April 20, 2024

How to Stay Organized: a Stupid-Easy Tip from My Coworker

Unfortunately, I am not a neat freak. My clothes pile up as the week goes on, obscuring furniture and usually, the floor. Papers are “organized” in stacks. The laundry hamper becomes a cruel joke, and possessions – even important ones – are regularly lost in the disarray.

The mess gets very hard to live with even for a messy person, so eventually I inevitably break. And then a whole day needs to be set aside to sort, purge, and deep clean. I’ve sworn many times to change my ways, dabbling in KonMari and spending an offensive amount of money on plastic containers at MUJI, but it always comes back to the same extreme swings. Until, that is, I listened to my coworker (let’s call her Fran) rant about her extremely messy roommates.

For context, Fran is tidy beyond belief – a self-declared neat freak. Her desk looks like it could be in a cool book shop in the West Village. So the mess crimes her roomies have apparently been committing sounded pretty forgivable to an ordinary slob like me: leaving coffee mugs on the coffee table until the next morning (why the hell not), leaving a suitcase in the hallway for days after you’ve returned home from a trip (all the easier to get to it for the next trip), et cetera.

Small things that come from being lazy in the moment, but which quickly add up to a certified mess. In other words, me things! Besides realizing that Fran and I should never ever be roomies, I had another small epiphany: It’s this Scarlett O’Hara, I’ll-think-about-it-tomorrow mentality that drives her nuts about her roommates that makes me a messy person.

“Why would you not just put the mug in the dishwasher as soon as you stand up from the table? ,” she asked, wide-eyed, the inefficiency of it all baffling her neat-freak brain. And: “The place we keep our suitcases is literally on the way to our front door! ”

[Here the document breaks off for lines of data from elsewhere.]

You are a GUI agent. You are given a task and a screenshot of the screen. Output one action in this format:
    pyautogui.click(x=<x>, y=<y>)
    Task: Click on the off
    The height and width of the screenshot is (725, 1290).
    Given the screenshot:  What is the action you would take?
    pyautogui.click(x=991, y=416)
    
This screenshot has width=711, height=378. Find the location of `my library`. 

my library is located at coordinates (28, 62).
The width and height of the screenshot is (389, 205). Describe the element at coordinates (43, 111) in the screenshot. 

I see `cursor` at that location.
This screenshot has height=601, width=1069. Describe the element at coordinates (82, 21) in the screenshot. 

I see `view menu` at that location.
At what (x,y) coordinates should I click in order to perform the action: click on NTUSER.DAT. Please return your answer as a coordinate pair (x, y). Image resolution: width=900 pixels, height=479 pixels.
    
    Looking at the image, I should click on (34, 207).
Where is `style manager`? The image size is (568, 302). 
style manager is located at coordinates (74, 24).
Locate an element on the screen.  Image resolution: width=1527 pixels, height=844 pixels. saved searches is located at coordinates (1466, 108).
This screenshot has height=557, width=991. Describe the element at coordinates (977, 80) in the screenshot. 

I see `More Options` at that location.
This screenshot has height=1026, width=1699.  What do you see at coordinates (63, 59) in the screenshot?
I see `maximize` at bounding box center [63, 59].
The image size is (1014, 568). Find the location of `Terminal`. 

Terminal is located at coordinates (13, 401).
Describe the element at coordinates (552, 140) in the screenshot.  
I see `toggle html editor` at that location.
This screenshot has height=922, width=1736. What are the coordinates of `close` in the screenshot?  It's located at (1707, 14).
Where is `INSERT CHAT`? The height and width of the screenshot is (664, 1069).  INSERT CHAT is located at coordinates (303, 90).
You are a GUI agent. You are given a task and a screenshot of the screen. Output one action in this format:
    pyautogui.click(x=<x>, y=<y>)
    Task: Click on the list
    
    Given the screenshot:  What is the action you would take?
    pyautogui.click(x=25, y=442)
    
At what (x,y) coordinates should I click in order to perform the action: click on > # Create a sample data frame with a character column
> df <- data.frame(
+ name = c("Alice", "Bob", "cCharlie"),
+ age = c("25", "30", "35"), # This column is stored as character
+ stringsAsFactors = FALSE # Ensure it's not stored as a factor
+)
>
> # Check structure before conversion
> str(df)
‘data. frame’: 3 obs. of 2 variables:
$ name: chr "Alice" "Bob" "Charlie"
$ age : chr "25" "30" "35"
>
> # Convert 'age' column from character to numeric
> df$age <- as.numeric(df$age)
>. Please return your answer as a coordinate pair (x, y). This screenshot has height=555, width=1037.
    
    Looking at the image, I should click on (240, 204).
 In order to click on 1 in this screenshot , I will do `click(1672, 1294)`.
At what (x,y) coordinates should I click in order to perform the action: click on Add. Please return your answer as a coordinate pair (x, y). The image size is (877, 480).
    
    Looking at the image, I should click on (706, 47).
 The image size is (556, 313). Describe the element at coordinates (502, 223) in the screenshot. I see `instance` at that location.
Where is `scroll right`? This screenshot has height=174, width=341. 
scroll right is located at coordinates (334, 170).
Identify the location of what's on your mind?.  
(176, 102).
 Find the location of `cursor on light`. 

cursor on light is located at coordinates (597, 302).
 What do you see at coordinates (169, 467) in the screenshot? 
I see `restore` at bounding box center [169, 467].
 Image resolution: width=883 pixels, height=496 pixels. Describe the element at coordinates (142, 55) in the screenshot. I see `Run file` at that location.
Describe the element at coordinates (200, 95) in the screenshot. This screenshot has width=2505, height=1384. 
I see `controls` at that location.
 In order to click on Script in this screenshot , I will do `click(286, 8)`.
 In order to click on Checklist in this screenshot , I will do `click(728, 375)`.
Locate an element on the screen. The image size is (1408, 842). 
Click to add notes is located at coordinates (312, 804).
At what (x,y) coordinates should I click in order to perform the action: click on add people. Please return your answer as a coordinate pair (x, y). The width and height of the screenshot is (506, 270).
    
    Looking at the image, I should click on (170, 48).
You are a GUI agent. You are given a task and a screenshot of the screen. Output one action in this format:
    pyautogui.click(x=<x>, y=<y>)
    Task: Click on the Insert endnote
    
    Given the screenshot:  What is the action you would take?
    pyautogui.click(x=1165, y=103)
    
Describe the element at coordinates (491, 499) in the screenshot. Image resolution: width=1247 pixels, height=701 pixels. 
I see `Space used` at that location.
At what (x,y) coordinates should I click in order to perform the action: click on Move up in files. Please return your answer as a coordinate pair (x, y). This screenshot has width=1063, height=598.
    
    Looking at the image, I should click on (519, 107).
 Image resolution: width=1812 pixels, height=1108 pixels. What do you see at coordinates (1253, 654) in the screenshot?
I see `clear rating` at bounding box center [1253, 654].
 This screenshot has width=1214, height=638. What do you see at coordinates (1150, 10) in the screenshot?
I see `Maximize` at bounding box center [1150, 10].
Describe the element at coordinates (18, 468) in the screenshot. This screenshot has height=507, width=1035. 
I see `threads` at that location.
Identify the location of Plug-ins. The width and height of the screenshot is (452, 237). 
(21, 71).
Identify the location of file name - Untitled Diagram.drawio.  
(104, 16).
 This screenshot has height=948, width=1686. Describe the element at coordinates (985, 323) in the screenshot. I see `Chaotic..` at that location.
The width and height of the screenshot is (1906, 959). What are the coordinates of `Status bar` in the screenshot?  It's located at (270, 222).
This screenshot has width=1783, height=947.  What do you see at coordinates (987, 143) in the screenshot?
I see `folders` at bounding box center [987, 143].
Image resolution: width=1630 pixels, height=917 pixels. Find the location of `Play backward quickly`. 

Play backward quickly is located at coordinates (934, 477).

See why I didn’t want to reveal her name? Despite my quiet protesting that leaving a dish out till the next day is not a criminal offense, her point flipped a switch. Why not clean up as you go? I cook this way, so I don’t have to do a sink full of dishes immediately following dinner. The same could go for everything else I own and use throughout the week: Clothes go on the hanger as soon as you take them off; junk mail goes in the trash as soon as you realize it’s junk mail; the bed gets made as soon as you get out of it. You have to shake the little devil on your shoulder crying out, “You’ll get to that later! ” But the result, hypothetically, is that everything ends up in its place.

The next weekend, I did my usual purge-and-clean so that the closet was actually in working condition. This is an important starting place; your umbrella needs a designated location so that it’s all but brainless to put it back there and not on a random square of floor where you’ll never find it when you need it. Then, as the week began, I talked myself past every lazy inclination. I put my shoes up in my shoe rack as soon as I removed them. I unloaded the dishwasher the morning after I ran it. My fiancé, the poor fellow who lives with me, followed suit, and as the week inched on a really weird thing happened. The apartment stayed tidy.

Neat freaks, Fran included, will be shaking their head by now. This is not rocket science, or a “hack,” or surprising information – it’s how people have kept their homes clean for all of time. And yeah, I may have been 31 years slow on the upkeep – and will definitely have some lapses in the coming months, probably even days – but the grass is greener, i. e. my room is SO much cleaner, now that I know.